(Stored items)

↓↓↓

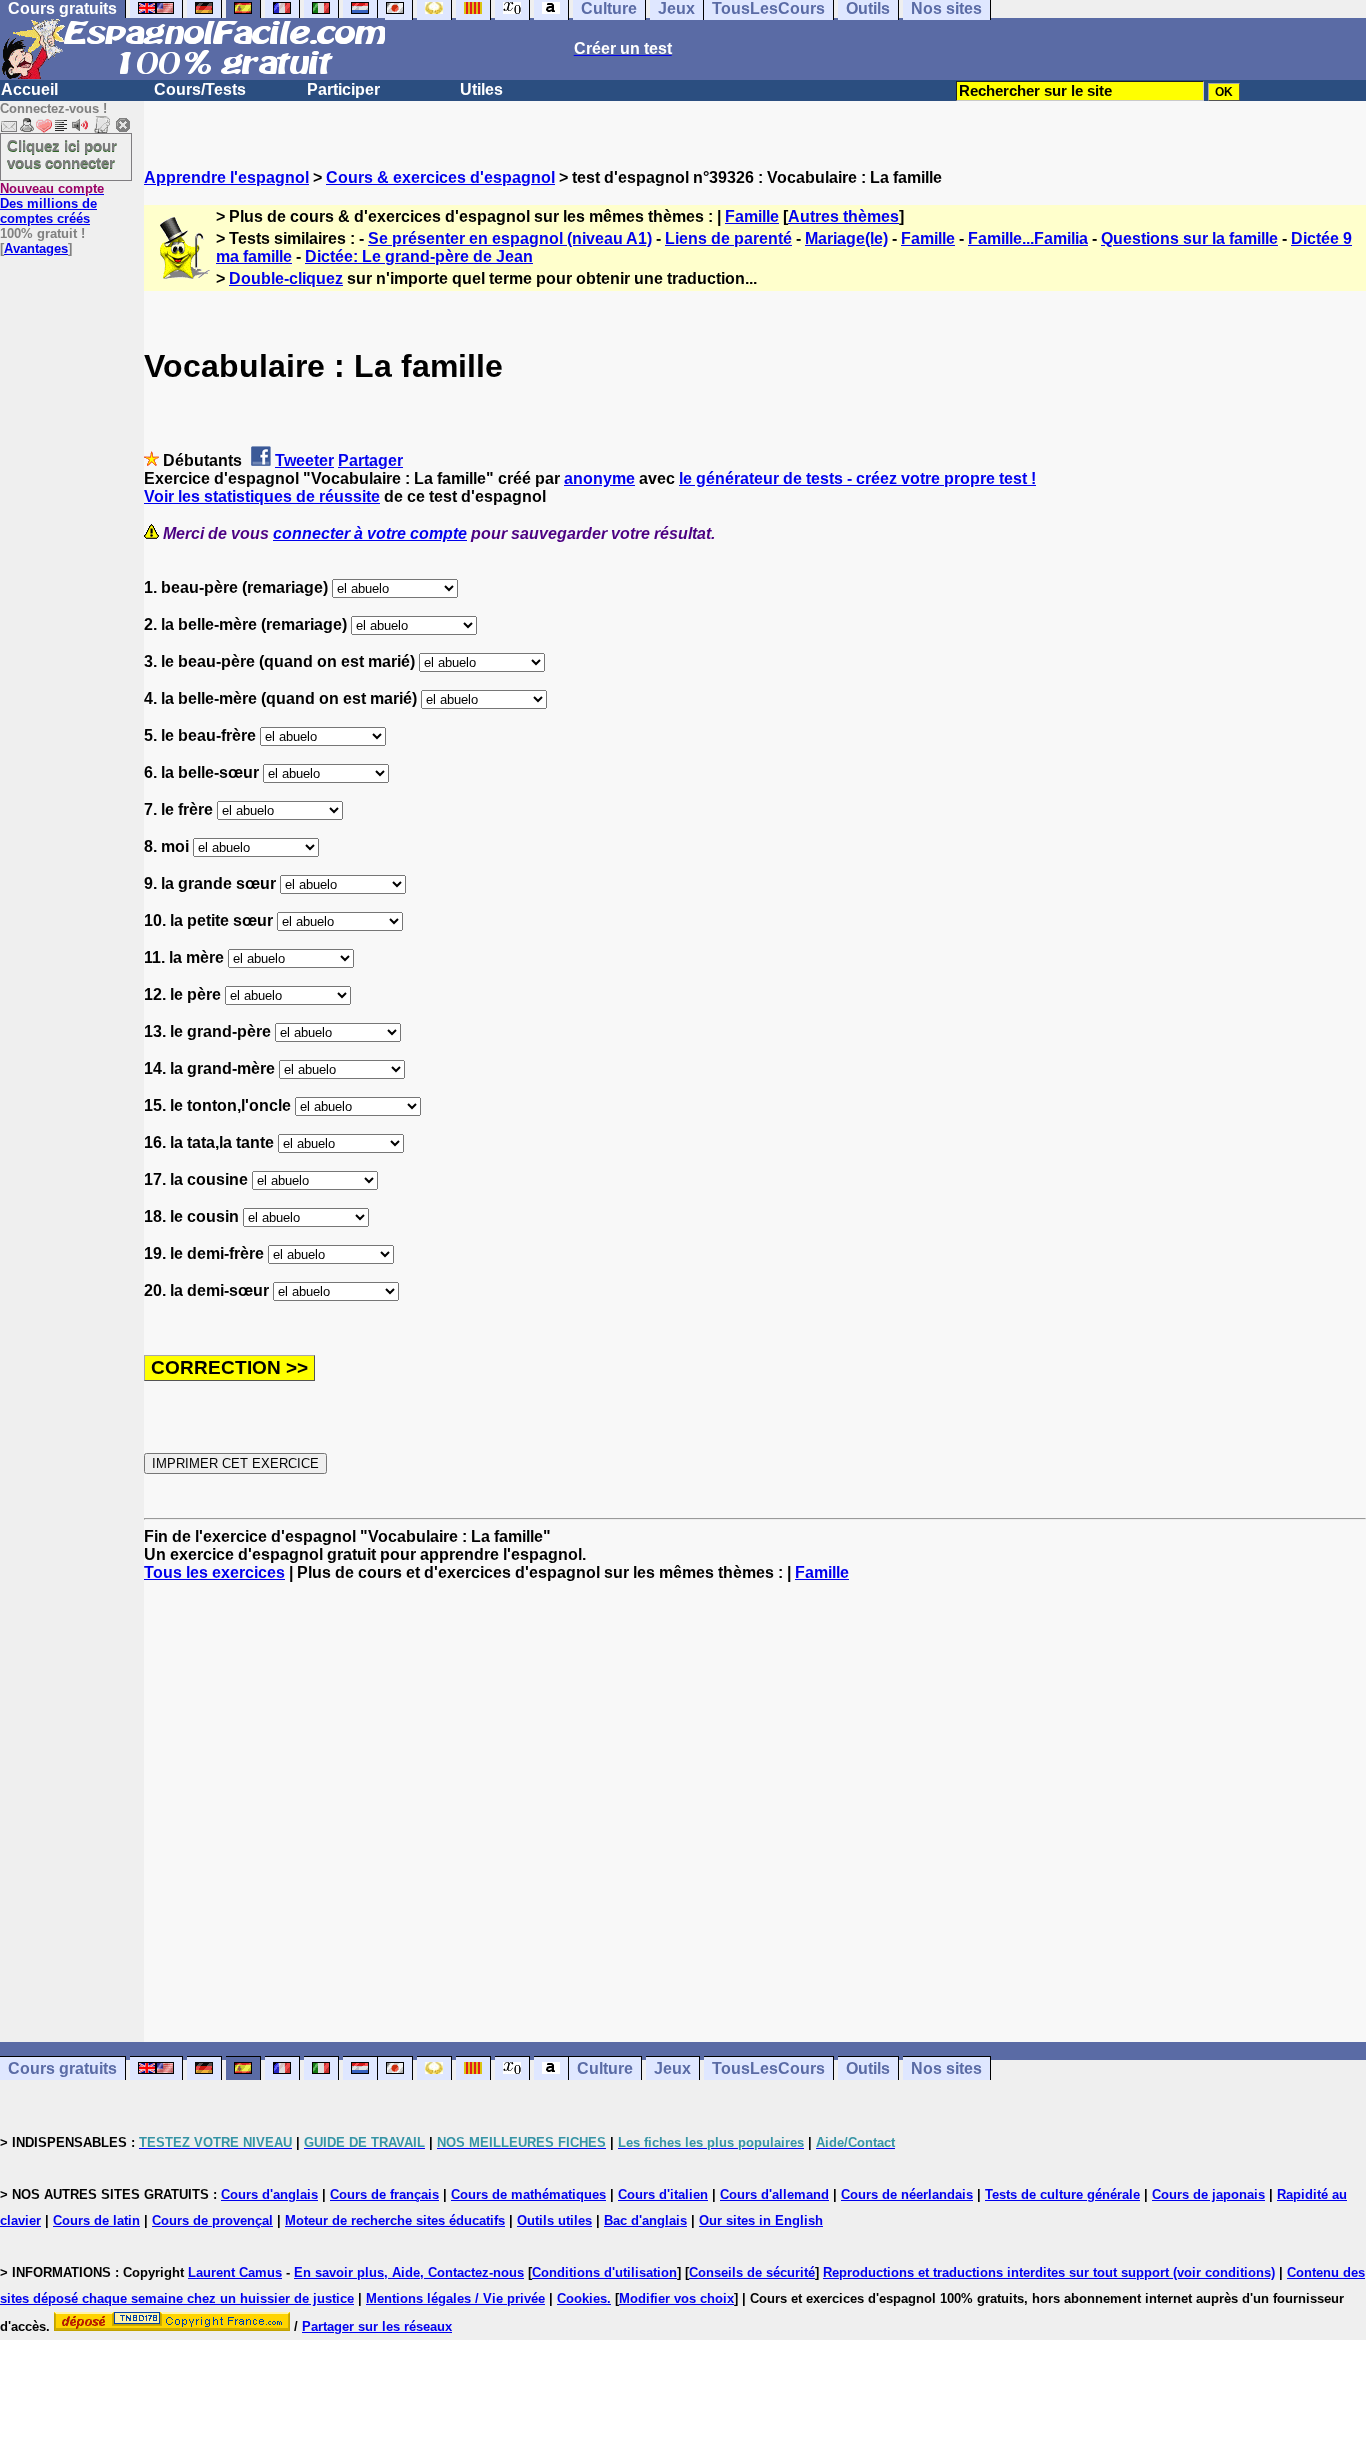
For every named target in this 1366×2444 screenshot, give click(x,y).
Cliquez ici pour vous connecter (62, 154)
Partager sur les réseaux (377, 2326)
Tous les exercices (214, 1572)
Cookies (582, 2298)
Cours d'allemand (774, 2194)
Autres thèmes (843, 216)
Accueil (29, 89)
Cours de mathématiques (528, 2194)
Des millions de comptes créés (52, 203)
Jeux (672, 2068)
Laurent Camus (235, 2272)
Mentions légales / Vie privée (455, 2298)
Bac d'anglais (645, 2220)
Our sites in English (761, 2220)
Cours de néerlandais (907, 2194)
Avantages (36, 248)
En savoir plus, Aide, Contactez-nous (409, 2272)
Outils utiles (554, 2220)
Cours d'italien (663, 2194)
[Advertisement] (755, 1812)
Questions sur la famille (1189, 238)
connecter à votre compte (370, 533)
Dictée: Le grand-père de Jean (419, 256)
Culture (605, 2068)
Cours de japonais (1208, 2194)
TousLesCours (768, 2068)
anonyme (599, 478)
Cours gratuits (62, 2068)
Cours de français (384, 2194)
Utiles (481, 89)
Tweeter (304, 460)
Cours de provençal (212, 2220)
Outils (868, 2068)
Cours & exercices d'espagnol (440, 177)
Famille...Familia (1028, 238)
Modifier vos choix (676, 2298)
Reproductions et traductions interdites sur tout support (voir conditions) (1049, 2272)
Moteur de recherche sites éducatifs (395, 2220)
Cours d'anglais (269, 2194)
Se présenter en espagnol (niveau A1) (510, 238)
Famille (752, 216)
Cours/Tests (200, 89)
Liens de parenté (728, 238)
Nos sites (946, 2068)
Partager (370, 460)
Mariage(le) (846, 238)
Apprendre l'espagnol (226, 177)
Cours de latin (96, 2220)
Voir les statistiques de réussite (262, 496)
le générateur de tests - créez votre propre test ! (857, 478)
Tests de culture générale (1062, 2194)
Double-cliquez (286, 278)
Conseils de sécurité (752, 2272)
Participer (343, 89)
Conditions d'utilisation (604, 2272)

↑↑↑

• WHAT YOU WILL DO
Repeat only the lines between the top of the entries above and the line containing "Outils utiles (554, 2220)", both ends included, without the pictures.

• SOLUTION FOR THIS TASK
For every named target in this 1366×2444 screenshot, give click(x,y).
Cliquez ici pour vous connecter (62, 154)
Partager sur les réseaux (377, 2326)
Tous les exercices (214, 1572)
Cookies (582, 2298)
Cours d'allemand (774, 2194)
Autres thèmes (843, 216)
Accueil (29, 89)
Cours de mathématiques (528, 2194)
Des millions de comptes créés (52, 203)
Jeux (672, 2068)
Laurent Camus (235, 2272)
Mentions légales / Vie privée (455, 2298)
Bac d'anglais (645, 2220)
Our sites in English (761, 2220)
Cours de néerlandais (907, 2194)
Avantages (36, 248)
En savoir plus, Aide, Contactez-nous (409, 2272)
Outils utiles (554, 2220)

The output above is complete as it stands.